Excerpt >>
The position and adjacent sequence of each poorly localizable variant was checked from the original article. Positions for variants in reference transcripts were determined and updated according to the current Human Genome Variation Society (HGVS) nomenclature [den Dunnen and Antonarakis, 2003] (http://www.hgvs.org/mutnomen/). Correct naming at the nucleotide and protein level was verified and reevaluated, if needed, using the batch interface for the Mutalyzer 2.0.beta-21 name checker [Wildeman et al., 2008] (https://mutalyzer.nl/batchNameChecker). RNA level changes were added from original papers, or deduced from DNA if not experimentally studied. According to by HGVS guidelines, deduced changes were given between brackets. Genomic positions were determined using the batch interface for the Mutalyzer 2.0.beta-21 position converter (https://mutalyzer.nl/batchPositionConverter). Exon numbering was updated to correspond to reference sequences.
Information on the number of patients carrying each causative variant, as well as their nationality/ethnicity, and the homo- or heterozygosity for the sequence variant, was determined from original or review papers. Additional information on the genetic origin of the allele, segregation with the disease phenotype, and frequency data in the control population were collected. Functional study results were also looked for. The NCBI Variation reporter tool (http://www.ncbi.nlm.nih.gov/variation/tools/reporter) was used to identify known variants, and to get reference SNP (rs) numbers for our database. Single nucleotide changes, not present in the NCBI dbSNP database, were submitted to that database as clinical variants (http://www.ncbi.nlm.nih.gov/projects/SNP/tranSNP/VarBatchSub.cgi), to retrieve their rs numbers.
The existence of reliable and up-to-date variant databases for each gene included in the FinDis database was checked. Also, volunteer Finnish experts were invited to become curators for the causative variant databases of individual genes.
Database Implementation
The database implementation is based on the LOVD [Fokkema et al., 2005; 2011]. LOVD was chosen because of its de-facto position as the standard for variation databases. It is provided and supported as a Web-based service for curators by the Leiden University Medical Center, but is also available for download and deployment on servers outside Leiden. The new version of LOVD (v3.0) has been developed as a part of the GEN2PHEN project (http://www.gen2phen.org), aiming for a globally accessible, standardized, universal format for variant description, while protecting the privacy of individual patients, and the intellectual property of researchers. The new LOVD3 database was established for those genes for which there were no databases available; otherwise, existing LOVD3 databases were used to upload FinDis data. For some genes, comprehensive, curated databases with up-to-date data were already available; in those cases, the existing databases were used, and their development path into LOVD3 agreed upon with their curators. This is an important step, as LOVD3 implements the state of the art, both in representing relationships between variant elements, for example, between individuals, panels, and phenotypes, and in enabling the use of persistent identifiers to represent curators (e.g., ORCID, http://orcid.org).

Task set >>
a) Copy word for word the passage of the FinDis database excerpt that begins with the words containing "The existence of" and ends with "of individual genes.".
b) Write the next part of the FinDis database excerpt, picking up right after its final sentence.

Items from a data source >>
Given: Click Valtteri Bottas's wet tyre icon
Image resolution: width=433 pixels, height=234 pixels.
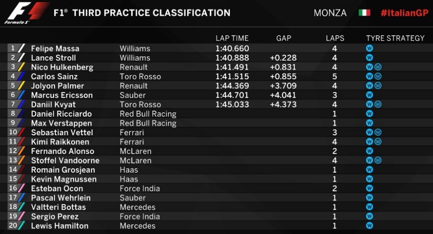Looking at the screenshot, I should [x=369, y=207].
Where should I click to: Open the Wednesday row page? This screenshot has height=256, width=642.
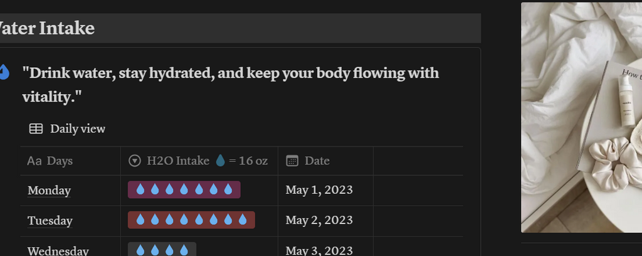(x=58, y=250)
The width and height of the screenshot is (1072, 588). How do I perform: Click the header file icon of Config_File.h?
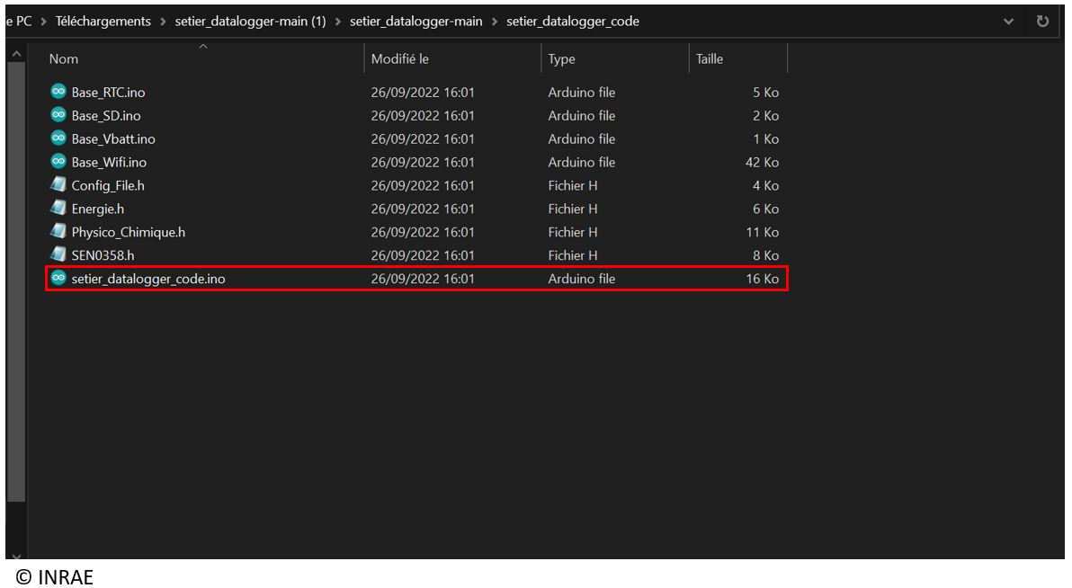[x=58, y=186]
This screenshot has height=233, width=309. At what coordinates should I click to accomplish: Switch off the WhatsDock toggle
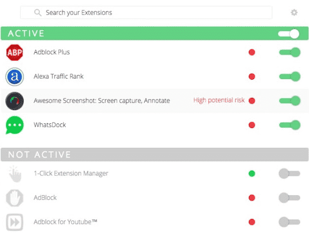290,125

==

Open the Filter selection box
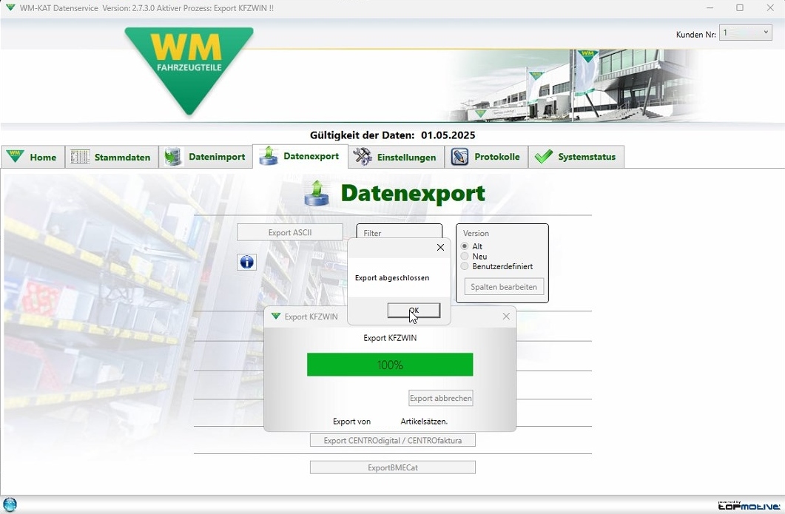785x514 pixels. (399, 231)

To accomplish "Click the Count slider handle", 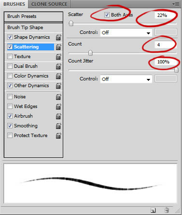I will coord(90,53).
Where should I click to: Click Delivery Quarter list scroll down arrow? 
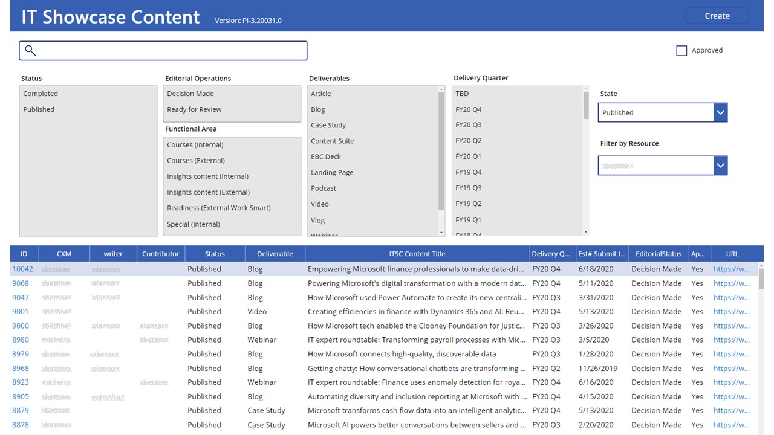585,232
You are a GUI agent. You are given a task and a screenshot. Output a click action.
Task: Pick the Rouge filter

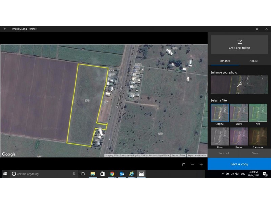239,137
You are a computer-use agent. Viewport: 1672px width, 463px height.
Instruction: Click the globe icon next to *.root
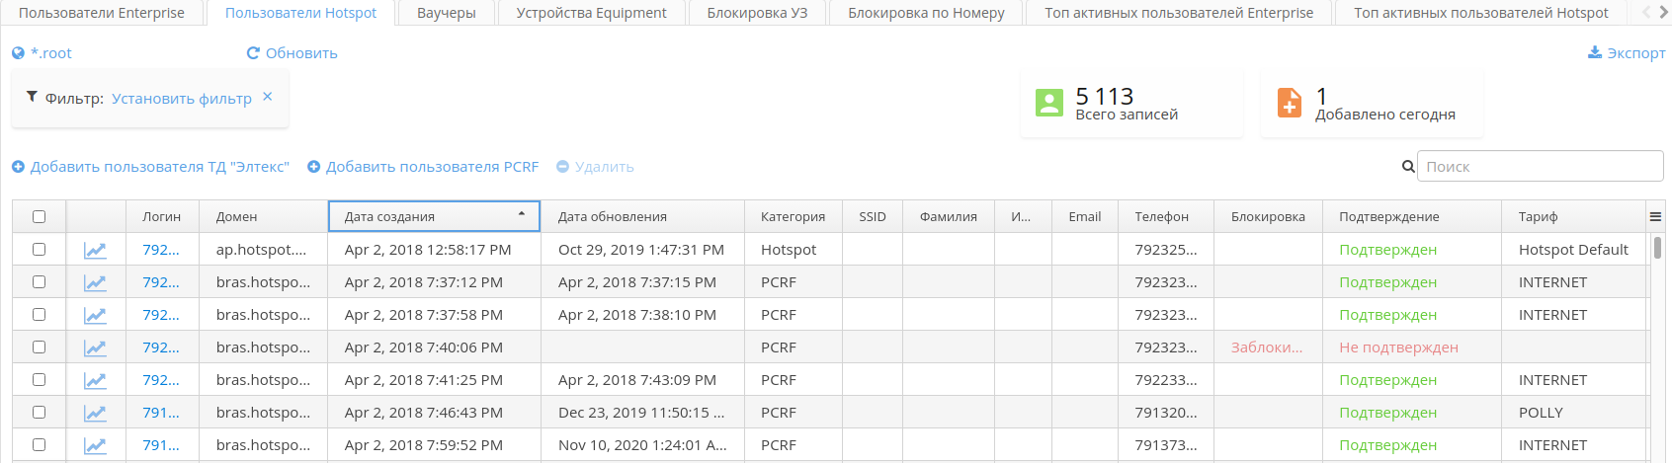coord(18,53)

---

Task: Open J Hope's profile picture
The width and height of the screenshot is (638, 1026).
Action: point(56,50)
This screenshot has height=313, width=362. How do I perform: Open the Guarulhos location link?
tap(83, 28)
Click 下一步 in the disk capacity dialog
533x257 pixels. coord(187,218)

Answer list >>
a)
The existence of reliable and up-to-date variant databases for each gene included in the FinDis database was checked. Also, volunteer Finnish experts were invited to become curators for the causative variant databases of individual genes.

b)
In order to implement a comprehensive collection of FinDis variants, the authors sought a means to integrate variant data distributed across separate databases into a unified presentation. If all the databases required were already on the LOVD3 platform, the task would have been greatly simplified. However, although the LOVD team has already migrated some smaller databases into LOVD3, larger databases require a specialized tool, able to automate translation to LOVD3's data model. This migration tool is planned for release by the end of 2013, after which the migration of complete LOVD2 installations into LOVD3 will be possible.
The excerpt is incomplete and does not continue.